Pero nosotros, felices, pues cerca de una hora después, en las postrimerías del desfile, niños de todas edades corrían de un lado a otro, algunos corriendo y jalando con hilo un barrilete intentando volarlo, otros, jugando trompo; otras, jugando jacks; y no pocos a la pelota. Yo quería ir con ellos, pero mamá no me dio permiso. El día soleado y brillante, vibrante, empezaba de apoco a tornarse opaco y gris, así como de mármol decía mi mamá, presagiando alguna lluvia en determinado momento.

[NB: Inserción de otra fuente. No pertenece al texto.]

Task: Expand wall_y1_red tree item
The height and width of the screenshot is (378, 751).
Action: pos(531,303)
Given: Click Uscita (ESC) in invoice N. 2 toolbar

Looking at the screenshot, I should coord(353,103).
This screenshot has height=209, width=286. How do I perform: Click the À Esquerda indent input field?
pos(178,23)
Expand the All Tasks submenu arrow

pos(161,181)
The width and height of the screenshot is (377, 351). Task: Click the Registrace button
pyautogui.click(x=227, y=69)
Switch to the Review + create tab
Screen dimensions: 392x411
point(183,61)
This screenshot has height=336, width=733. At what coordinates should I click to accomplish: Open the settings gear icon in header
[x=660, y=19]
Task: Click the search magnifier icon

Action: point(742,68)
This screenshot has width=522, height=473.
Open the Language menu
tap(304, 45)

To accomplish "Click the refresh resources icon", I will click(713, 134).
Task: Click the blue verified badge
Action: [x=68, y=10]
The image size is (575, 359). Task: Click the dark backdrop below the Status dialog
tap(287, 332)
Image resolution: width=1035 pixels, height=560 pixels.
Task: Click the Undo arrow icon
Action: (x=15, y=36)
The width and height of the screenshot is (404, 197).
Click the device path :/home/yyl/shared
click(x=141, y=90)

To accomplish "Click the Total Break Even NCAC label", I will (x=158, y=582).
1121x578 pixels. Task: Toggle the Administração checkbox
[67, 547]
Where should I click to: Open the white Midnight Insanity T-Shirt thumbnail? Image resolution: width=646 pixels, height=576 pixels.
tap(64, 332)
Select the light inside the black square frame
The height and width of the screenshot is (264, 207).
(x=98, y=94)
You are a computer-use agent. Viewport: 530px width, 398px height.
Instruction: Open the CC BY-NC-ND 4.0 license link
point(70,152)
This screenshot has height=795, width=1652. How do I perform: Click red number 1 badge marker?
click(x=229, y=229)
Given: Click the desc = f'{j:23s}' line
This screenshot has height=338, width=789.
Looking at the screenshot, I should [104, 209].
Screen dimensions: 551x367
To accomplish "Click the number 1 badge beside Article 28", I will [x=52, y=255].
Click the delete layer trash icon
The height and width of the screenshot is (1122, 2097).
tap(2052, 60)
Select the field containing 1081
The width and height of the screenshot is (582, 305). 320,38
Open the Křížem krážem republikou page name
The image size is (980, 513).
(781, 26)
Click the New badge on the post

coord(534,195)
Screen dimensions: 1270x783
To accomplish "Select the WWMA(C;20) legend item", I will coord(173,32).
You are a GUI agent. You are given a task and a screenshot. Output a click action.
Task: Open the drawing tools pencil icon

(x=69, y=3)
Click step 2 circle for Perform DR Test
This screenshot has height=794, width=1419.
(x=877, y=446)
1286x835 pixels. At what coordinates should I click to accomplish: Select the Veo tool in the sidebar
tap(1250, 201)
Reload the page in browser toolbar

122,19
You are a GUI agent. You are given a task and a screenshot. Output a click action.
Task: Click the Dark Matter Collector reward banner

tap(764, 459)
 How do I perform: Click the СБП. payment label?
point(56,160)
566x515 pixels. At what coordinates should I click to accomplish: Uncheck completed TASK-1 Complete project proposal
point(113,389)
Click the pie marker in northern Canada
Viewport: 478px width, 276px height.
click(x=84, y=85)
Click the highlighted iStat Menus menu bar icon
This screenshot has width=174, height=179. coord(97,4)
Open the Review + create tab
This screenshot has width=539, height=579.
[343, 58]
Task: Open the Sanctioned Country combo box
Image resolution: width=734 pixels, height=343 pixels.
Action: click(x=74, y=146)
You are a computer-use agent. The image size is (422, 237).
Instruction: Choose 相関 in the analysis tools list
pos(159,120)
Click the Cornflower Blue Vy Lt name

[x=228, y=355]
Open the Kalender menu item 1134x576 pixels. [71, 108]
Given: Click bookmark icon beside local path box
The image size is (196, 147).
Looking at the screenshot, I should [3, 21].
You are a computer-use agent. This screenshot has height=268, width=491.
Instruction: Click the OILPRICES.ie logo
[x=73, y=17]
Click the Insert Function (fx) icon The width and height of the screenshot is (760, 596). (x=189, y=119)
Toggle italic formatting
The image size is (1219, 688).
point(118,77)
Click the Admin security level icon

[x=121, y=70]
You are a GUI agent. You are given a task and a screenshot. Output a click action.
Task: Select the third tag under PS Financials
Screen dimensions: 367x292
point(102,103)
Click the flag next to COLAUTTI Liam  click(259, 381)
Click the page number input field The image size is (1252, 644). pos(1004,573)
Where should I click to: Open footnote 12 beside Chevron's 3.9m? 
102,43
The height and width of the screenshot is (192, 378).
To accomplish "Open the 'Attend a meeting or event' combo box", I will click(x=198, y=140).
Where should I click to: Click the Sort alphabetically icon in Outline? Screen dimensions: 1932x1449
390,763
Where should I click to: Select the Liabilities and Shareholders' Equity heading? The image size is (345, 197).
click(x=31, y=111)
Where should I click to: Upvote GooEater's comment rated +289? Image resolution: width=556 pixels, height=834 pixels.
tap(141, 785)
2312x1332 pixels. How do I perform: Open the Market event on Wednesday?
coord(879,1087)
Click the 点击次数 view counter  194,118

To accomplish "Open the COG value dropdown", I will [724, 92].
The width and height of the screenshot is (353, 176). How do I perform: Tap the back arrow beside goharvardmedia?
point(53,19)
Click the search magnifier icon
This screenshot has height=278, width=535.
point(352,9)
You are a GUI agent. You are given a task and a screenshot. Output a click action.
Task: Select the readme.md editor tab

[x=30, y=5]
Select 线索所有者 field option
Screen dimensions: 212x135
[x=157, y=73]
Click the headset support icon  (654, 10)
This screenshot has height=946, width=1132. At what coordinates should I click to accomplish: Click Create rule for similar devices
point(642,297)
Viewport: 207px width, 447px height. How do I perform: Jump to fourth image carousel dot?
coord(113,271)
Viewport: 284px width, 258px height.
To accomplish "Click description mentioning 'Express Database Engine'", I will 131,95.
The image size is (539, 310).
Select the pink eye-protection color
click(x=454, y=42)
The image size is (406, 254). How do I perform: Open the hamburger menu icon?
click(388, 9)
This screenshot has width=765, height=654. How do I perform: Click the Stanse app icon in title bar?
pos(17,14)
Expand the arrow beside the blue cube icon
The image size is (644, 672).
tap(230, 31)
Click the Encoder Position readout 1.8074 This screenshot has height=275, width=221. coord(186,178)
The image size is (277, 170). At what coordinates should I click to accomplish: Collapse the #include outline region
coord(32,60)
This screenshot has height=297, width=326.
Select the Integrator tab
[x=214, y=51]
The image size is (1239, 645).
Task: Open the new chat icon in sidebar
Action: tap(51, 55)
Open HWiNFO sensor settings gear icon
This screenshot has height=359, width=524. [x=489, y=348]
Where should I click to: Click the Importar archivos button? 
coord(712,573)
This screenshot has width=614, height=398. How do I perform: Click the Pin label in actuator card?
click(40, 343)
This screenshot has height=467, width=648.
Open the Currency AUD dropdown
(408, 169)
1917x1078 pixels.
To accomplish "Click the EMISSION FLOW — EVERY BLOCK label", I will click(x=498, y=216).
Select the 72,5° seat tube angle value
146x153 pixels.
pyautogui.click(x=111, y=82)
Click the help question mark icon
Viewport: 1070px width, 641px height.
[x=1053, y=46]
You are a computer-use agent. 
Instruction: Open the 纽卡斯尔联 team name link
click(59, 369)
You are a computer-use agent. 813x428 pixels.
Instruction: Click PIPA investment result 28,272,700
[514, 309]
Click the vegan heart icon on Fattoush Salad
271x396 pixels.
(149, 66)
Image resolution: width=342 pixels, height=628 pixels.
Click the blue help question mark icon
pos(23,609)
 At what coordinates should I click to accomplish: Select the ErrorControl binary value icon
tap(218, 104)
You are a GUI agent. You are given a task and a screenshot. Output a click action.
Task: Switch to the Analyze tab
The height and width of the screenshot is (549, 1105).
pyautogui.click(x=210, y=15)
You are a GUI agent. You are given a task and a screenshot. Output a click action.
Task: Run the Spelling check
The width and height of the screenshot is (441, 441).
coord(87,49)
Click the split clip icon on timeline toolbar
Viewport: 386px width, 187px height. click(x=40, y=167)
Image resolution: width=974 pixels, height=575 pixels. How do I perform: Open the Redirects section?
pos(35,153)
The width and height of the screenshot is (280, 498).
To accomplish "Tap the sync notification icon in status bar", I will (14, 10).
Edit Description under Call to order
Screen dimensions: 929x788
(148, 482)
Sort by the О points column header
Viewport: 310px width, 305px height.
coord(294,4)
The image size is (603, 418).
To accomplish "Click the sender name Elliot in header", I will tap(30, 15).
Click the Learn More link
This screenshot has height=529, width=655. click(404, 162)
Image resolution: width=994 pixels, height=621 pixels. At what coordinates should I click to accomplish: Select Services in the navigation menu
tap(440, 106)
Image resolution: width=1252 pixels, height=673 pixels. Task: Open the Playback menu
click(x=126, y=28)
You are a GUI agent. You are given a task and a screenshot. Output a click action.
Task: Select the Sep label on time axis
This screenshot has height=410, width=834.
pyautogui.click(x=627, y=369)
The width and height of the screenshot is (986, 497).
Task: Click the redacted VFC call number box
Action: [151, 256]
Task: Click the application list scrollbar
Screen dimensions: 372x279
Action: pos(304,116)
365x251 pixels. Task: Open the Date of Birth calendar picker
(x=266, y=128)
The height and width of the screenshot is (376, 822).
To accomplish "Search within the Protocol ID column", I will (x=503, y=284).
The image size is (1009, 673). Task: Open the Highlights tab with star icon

A pesar de eso, la bandera azul y blanco ondeaba aún libre al viento en lo alto de su mástil en el palacio.

Papá, señalando con su dedo hacia una ventana ahí arriba, dijo —Ahí están el presidente y sus amigos y ministros.

De pronto el cielo se tornó gris y empezó a pringar muy suave. Una levísima llovizna de pequeñísimas partículas de gotas de agua que se mecían danzando hacia allá y hacia acá, flotando con el viento; mamá nos puso chumpa, y a Vicky también una gorra de lana, igual que su vestido, amarilla pollito, en la cabeza. El desfile finalmente terminaba de pasar por la calle, y aunque la mayoría de gente se iba detrás de él, algunos nos quedamos ahí, en el parque, con la esperanza de que no lloviera. Sin embargo, a medida que el parque empezaba a quedarse vacío, fue que al fin podíamos disfrutar de la libertad que tanto escuchábamos se celebraba y de inmediato dimos rienda suelta a nuestra ilusión de correr y jugar por el parque.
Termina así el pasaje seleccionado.